Video (or, if you like the phrase, “TV”) allows us to sit back and listen to tall tales in a story form that goes back thousands of years. In a way, our human consumption of media hasn’t really changed since we gathered around fires with our cave-people ancestors — we’ve just exchanged the clubs and big rocks for Wii remotes.
Everyone who’s being honest in media and advertising these days will openly acknowledge that broadcast television and cable audiences are shrinking and advertisers are paying more per set of eyeballs than they have before. There’s the heavy use of DVRs, the use of OTT content and devices threatening traditional viewing, and the cord-cutters who don’t even own televisions. As the definition of TV changes to incorporate LCD panels, computer screens, tablets and windows with shifting images, and as our viewing evolves from social to personal to intimate space, in a few years our idea of gathering around one screen in a TV room with family might seem as antiquated as sitting around a cave fire sharing viewing space with a T-Rex.
This transition, like pretty much anything in this age of technology, will happen quickly — just look at the lightening-fast changes in the newspaper or the telephone industry. It’s too easy to pick on newspapers (everybody’s doing it), but think about the phone. One in three houses now has no telephone, and in the ones that still have them they’re usually used as a dummy number to screen telemarketers or they’re only included to secure a cheap wireless bundle. Alexander Graham Bell got bitch-slapped by smartphones — and so will television.
We already know about the cord-cutters — people abandoning their TV in favor of OTT like Hulu, Netflix and YouTube. But we’re now realizing there’s a whole new group of cord-nevers — young people and students who’ve never paid for TV and don’t see a reason to start now. As TechCrunch writes, “We fear that some of these consumers will find pay TV far less relevant to their lives than do today’s adults.”
So why would an advertiser still pay for TV advertising? Scale, period. Right now, TV still has it, but even that reach is being buoyed by social media shares. Look at the Super Bowl for clues on how TV outreach is changing: Essurance claims to have saved a million and a half dollars by going on directly after the Super Bowl, and their commercial pushed social shares harder than it pushed their actual product by pimping out a cash giveaway driven by their hashtag.
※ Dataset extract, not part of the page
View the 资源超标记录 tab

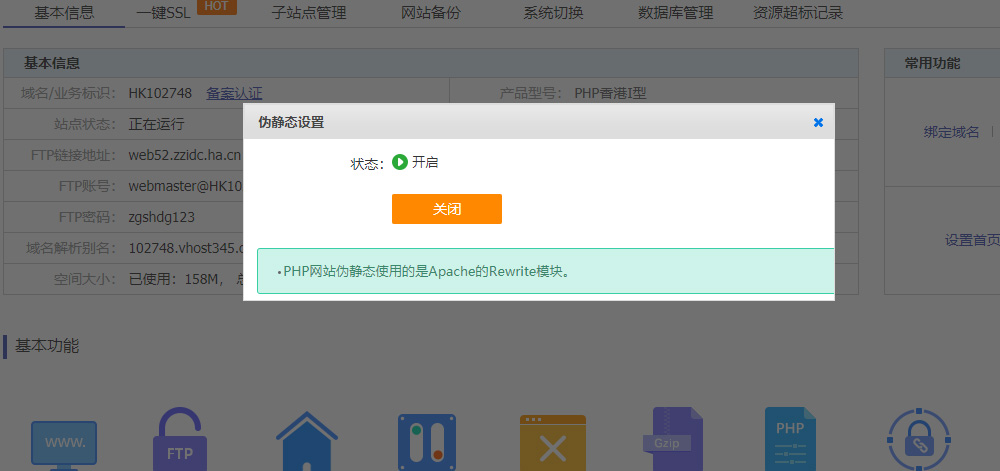(x=798, y=13)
We’re going to have to start creating campaigns that occur across multiple screens and thinking about strategies that don’t involve TV — for some creative solutions to that problem, check out Digiday’s roundup of alternatives to Super Bowl advertising. If you’re not sketching out multi-screen content, I assure you that your client is talking to someone who is. Our challenge is to convince clients that consumer desire is not a binary switch, but more of a volume dial — it requires multiple touch-points. Television advertising isn’t going away, in the same way storytelling and sitting around the fire never really disappeared — but it is changing drastically, and anyone who doesn’t find a way to evolve with it is about to go extinct.